But then the Parliament did make adequate provisions to safeguard the interests of revenue. Under Sub-section (2) of Section 35B, the Collector of Central Excise has been empowered to direct an officer to prefer an appeal on his behalf to the Appellate Tribunal, if he is of the opinion that the order passed by the Appellate Collector of Central Excise under Section 35, as it stood before the appointed day or the Collector (Appeals) under Section 35A is not legal or proper. It is on this premises that the Larger Bench in the case of Collector of Customs and Central Excise, Ahmedabad and Ors. v. Narendra P Unrao and Ors.

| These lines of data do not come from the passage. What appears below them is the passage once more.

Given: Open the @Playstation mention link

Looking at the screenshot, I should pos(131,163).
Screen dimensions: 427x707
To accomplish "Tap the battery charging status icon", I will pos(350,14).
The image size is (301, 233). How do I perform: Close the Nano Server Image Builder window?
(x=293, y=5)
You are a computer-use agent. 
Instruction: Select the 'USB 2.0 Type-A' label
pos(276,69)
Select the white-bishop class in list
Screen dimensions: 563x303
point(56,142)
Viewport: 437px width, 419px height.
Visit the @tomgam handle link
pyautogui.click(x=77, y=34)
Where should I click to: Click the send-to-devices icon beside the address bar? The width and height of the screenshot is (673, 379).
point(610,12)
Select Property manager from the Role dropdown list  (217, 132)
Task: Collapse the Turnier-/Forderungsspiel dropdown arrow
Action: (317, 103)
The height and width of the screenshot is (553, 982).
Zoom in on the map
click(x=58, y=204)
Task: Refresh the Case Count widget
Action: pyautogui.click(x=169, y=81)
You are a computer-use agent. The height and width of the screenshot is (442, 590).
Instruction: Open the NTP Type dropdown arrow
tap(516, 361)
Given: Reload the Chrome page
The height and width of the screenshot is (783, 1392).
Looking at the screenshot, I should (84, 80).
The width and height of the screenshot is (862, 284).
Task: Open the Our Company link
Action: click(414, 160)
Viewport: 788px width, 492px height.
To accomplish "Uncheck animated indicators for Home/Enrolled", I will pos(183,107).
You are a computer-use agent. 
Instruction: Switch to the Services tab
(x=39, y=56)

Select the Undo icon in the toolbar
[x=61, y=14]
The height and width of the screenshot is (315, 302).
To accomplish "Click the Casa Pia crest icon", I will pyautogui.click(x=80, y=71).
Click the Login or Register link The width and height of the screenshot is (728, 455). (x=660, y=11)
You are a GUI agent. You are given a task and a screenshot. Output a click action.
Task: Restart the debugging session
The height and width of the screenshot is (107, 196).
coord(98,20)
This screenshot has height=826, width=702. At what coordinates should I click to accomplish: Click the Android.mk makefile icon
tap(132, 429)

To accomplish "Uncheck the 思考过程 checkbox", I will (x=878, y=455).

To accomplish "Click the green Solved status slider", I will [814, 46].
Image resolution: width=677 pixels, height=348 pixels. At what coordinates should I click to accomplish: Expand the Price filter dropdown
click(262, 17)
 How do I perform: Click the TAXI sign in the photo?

supra has held that the expression "any person aggrieved" appearing in Sub-section (1) of Section 129A of the Customs Act does not take within its ambit "the Revenue" or "Collector" and refers only to "the Assessee" or other persons other than the "Revenue" and therefore the appeal filed by the Collector of Customs and Central Excise against the orders passed by the Central Board of Excise & Customs were not maintainable and inter alia also held in paragraph 19 of the order that "the right to appeal against the order of Collector (Appeals) was conferred on the Collector of Customs because after the appointed day the Board has not been conferred with the power of adjudication". Thus the ratio of the case does not advance the case of the appellant further but tacitly supports my view.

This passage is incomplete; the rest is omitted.